I also think, as the Brian Gable comment from the Globe and Mail suggests, that the "honeymoon, is almost over ...

   
webthuedcar14co1.jpg

    Source: http://www.theglobeandmail.com/globe-debate/editorial-cartoons-for-january-2016/article27950170/

          ... for whatever reasons.
 
Seems that there are cracks in the dam that Canadian media networks hold with their passage of information to the Public.

https://bcblue.wordpress.com/2016/07/16/trudeau-booed-at-calgary-stampede-media-party-says-attendees-adored-him/

Trudeau booed at Calgary Stampede, Media Party says attendees adored him
July 16, 2016 — BC Blue

In yet another example how the Media Party protect Liberal PM Justin Trudeau by hiding or omitting anything negative that makes him look bad came from his visit yesterday to the Calgary Stampede where he was booed:

odland-trudeau-booed-stampede.jpg


Kristen Odland is a reporter for the Calgary Herald so this is obviously a credible source which if the media in Canada was ethical and unbiased would have produced front page headlines and lead stories on the national news.

Instead, the only response was to condemn those who booed Trudeau:

yedlin-trudeau-booed-stampede.jpg


I asked Yedlin, who is a columnist for the Herald, why she was so upset about Trudeau getting booed as politicians get booed all the time yet she refuses to respond.

So here we have multiple reports of Trudeau being booed but you’d be forgiven for not knowing about it as the only story mentioning it was this by the Herald’s Emma McIntosh:

Though many in the audience were excited to Trudeau, the response wasn’t all enthusiastic. Boos could be heard from the other side of the stadium…

By the way, that was buried 8 paragraphs down.

And what was the headline that they ran you ask?

Trudeau delights Stampede-goers with rodeo visit (see here)

Tell me if Stephen Harper had been booed somewhere it wouldn’t have been a massive story with screaming front-page headlines.

And keep telling me there is no such thing as a Media Party while you’re at it.

More on LINK.

 
I certainly agree with you that there is a "media Party" that is not doing its job correctly right now (and a particular annoyance of mine is how, every time he presents a positive story on Trudeau, Peter Mansbridge has a gleeful look that makes it seem he has a hard-on).

However, this being said, the attendance of the PM, any PM, at the Calgary Stampede, regardless of the reception he gets (unless it causes a riot  :)) is never front page news to me. It is a minor, purely political act that is almost a compulsory attendance ( in French we say "passage obligé") for any PM to the point that it means nothing, other than being seen - hopefully in a positive light - in one of Canada's major city. Fourth or fifth page is appropriate - but you still have to be honest when reporting the reception he got.

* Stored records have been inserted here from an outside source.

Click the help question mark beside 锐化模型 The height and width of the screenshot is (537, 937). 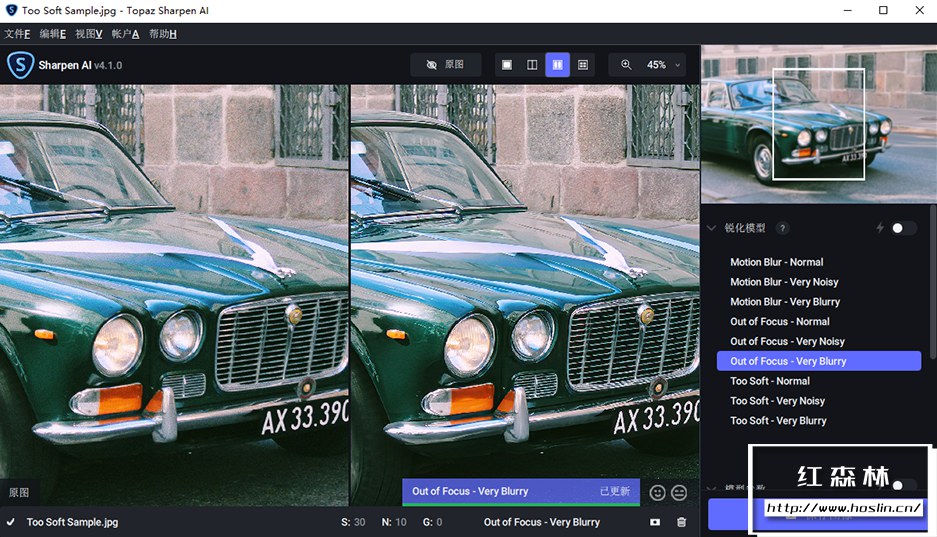783,228
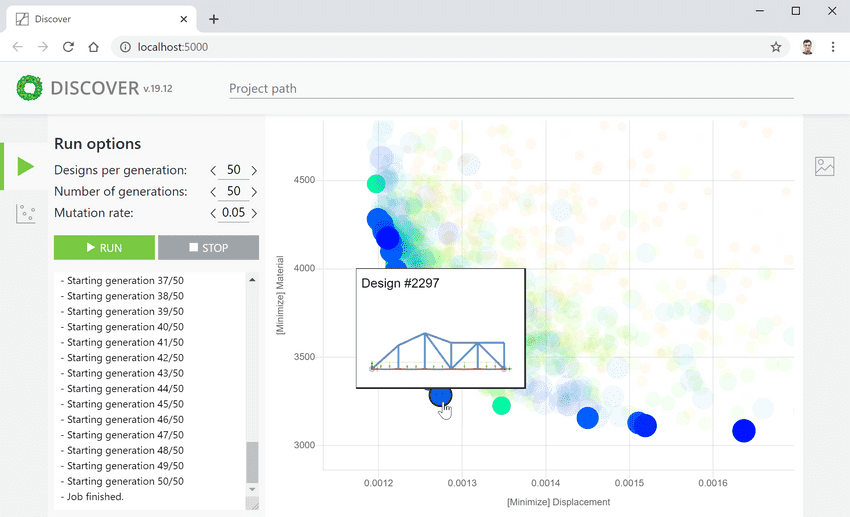Click the image gallery icon on right
Image resolution: width=850 pixels, height=517 pixels.
coord(824,167)
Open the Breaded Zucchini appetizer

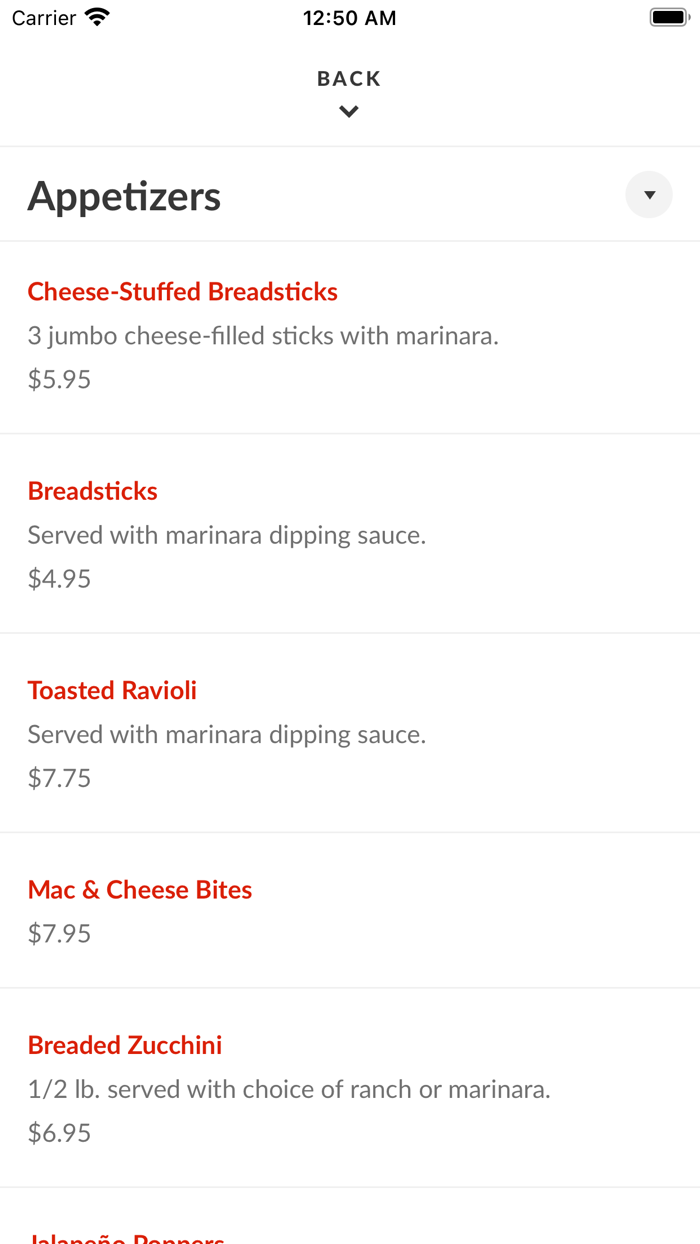coord(124,1044)
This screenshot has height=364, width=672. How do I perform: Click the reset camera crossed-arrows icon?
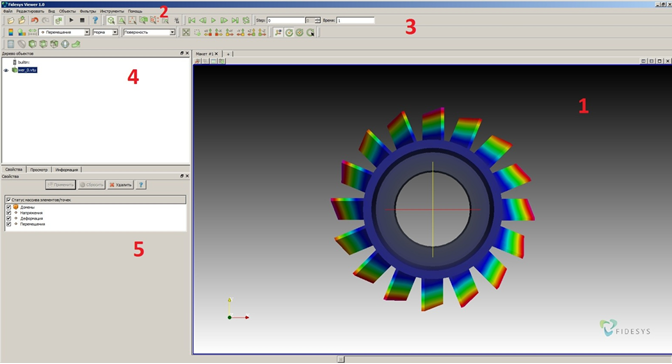pos(186,32)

More important to me, as a Canadian, was how friggin annoying it looked when he commented, for the press, on the Nice killings, and later on little Taliyah Marsman's murder: These are somber occasions: Take the damn cowboy hat off you jerk. At the very least, uncovered head was called for. Personally, I would also have asked for a jacket to put over the cowboy shirt for the duration of the meeting with the press. You have to do something to make it look that this is a somber occasion, not merely a quick step outside the merriment of the Stampede that you sort of improvised. Imagine you are the president of France and watching this on your TV and it is presented to you as Canada's answer to the Nice events:"Hey, were standing with you France - now can I go back to the party?"

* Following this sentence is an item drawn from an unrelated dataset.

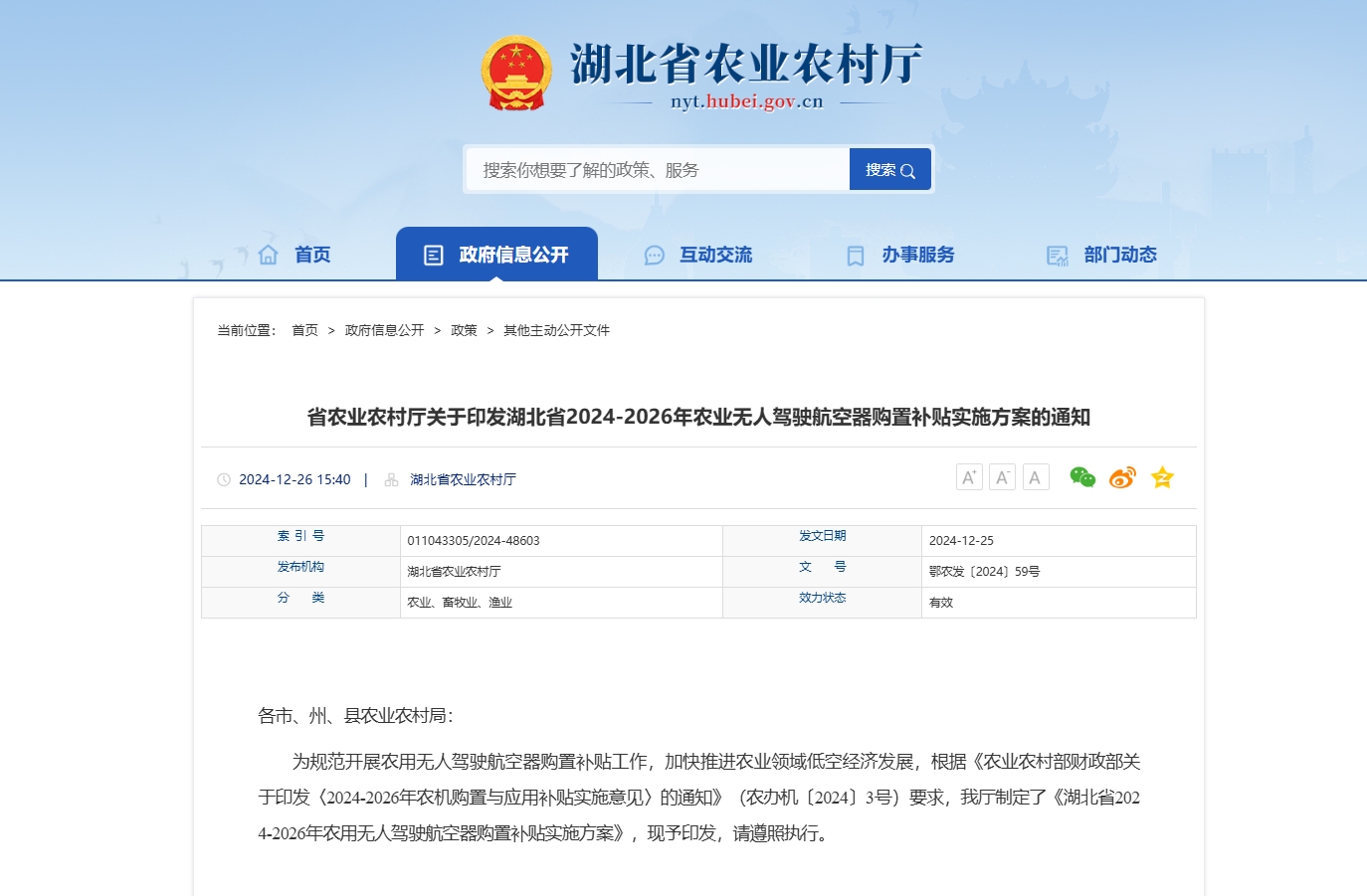Click the national emblem logo
The image size is (1367, 896).
(515, 74)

Sorry, them's my beefs for the week end. /RANT OFF
 
We can complain all we want, but unless positive incentives to behave this way are eliminated, the Legacy media will never change. Of course change is coming, just not the way either the Legacy media or most of us hope for: citizen journalists and Internet enabled podcasts, blogs and SM posts will be the primary source of information for more and more people (even if fewer and fewer individuals are actual "subscribers" to any individual outlet). Instead of the media promoting a monolithic "narrative" which picks and chooses what to cover and what to ignore, we will be assembling our information from a mosaic of pieces (and with each outlet will be trying to promote a narrative of its own).

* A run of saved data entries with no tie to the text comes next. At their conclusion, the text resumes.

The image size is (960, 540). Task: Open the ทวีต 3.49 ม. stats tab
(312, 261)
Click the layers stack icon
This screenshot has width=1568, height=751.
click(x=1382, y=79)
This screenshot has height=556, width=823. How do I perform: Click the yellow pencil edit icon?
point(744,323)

Smart information consumers will browse a multitude of different sources to get different takes on stories, so, yes, there will still be a tinly place for the Legacy media as one piece of the puzzle, just not the dominant piece.
 
Oldgateboatdriver said:
More important to me, as a Canadian, was how friggin annoying it looked when he commented, for the press, on the Nice killings, and later on little Taliyah Marsman's murder: These are somber occasions: Take the damn cowboy hat off you jerk. At the very least, uncovered head was called for. Personally, I would also have asked for a jacket to put over the cowboy shirt for the duration of the meeting with the press. You have to do something to make it look that this is a somber occasion, not merely a quick step outside the merriment of the Stampede that you sort of improvised. Imagine you are the president of France and watching this on your TV and it is presented to you as Canada's answer to the Nice events:"Hey, were standing with you France - now can I go back to the party?"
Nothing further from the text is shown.